Tuesday, March 04, 2008

The Future of Computing: Integrated GPU and CPUs

For those that might not be as well versed in the realm of computer lingo, a general processing unit (otherwise known as a GPU) is the heart most video processing devices. Its difference from a CPU is its ability to run several processes in parallel compared to a CPU that runs a single process at a time but very quickly.

The GPU differs from the CPU as a result of application, where the CPU is designed to run single program quickly versus a GPU that is used at performing many calculations simultaneously to render graphics on a computer screen. What we will be seeing in the future is a merging of these two chips into a single processing unit and the company that is probably the best suited for this is likely AMD should they work out the kinks in their merger with ATi.

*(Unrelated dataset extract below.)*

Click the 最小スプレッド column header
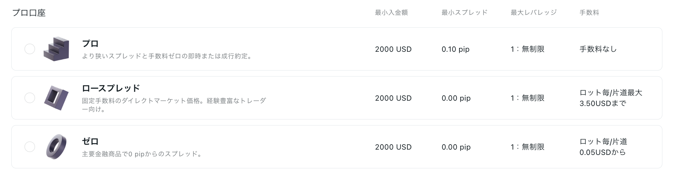The width and height of the screenshot is (673, 179). [465, 12]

Several years ago, the computer industry was obsessed with improving computer speed by ramping speeding up the CPU clock cycle, or the number of calculations a single set of computer circuitry can handle per second. Unfortunately, further advancements in this area provides diminishing returns as CPUs require more power the faster they operate, which is something undesirable considering that many CPUs are now being used in battery operated Laptops. In addition, it is also becoming increasingly challenging to continually push the clock speed faster. So what the computer industry has done instead is go through a simpler route; the integration of several processing units into a single silicon package to reap further performance gains. This is possible due to patterning technologies allowing makers such as AMD and Intel make smaller and smaller CPUs making it cheaper to design chips with several integrated processors on a single chip, resulting in multi-core CPUs being currently sold on the market. I believe that this trend will change in the coming years.

A new revolution in computing devices is occurring with a push to smaller and more portable computing systems. My previous post covered touched lightly on the growing trend of ultra-portable computers-- expect to see more of them in the future. With computers moving in this direction, there will be a need for tighter integration of computer parts to achieve further miniaturization. I have covered this before in a previous post but will reiterate some of the important points here.

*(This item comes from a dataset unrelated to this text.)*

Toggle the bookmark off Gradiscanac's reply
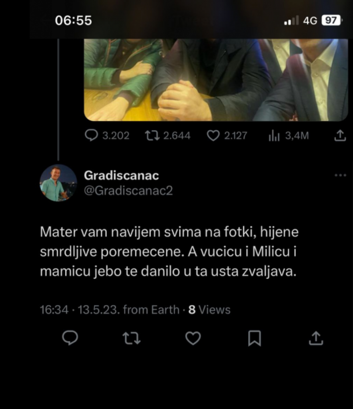The image size is (353, 409). point(255,339)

Components for both desktops and laptop computers are made of discretized parts. In the desktop case, the computer parts consist of modular cards that can be swapped into a mainboard. If you want a new video card, simply buy a newer version and swap the parts. Laptops, on the other hand, do away with the modular design to focus on integrating the video, sound and networking chips onto a single mainboard for a compact design. This miniaturization will continue, but this time will occur on the silicon chip level as opposed to the circuit board level and I believe that simply adding more processor cores to a silicon die is the wrong solution.

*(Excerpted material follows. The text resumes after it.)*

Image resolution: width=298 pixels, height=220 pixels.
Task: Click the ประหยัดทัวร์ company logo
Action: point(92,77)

I predict that the next leap in processing technology will be the integration of a CPU and a GPU core onto a single die. I believe that this will be a very big step in the development of smaller ultra-portable hand-held computing devices.

The CPU and the GPU are the most computationally intensive chips in a computer system, quite often with the CPU continually communicating with the GPU to render graphics on to a computer monitor. A communication lag exists between the CPU and the GPU as a result of current computer design architecture. The following graph illustrates this issue:


The northbride/southbridge configuration of a computer (source: Wikipedia)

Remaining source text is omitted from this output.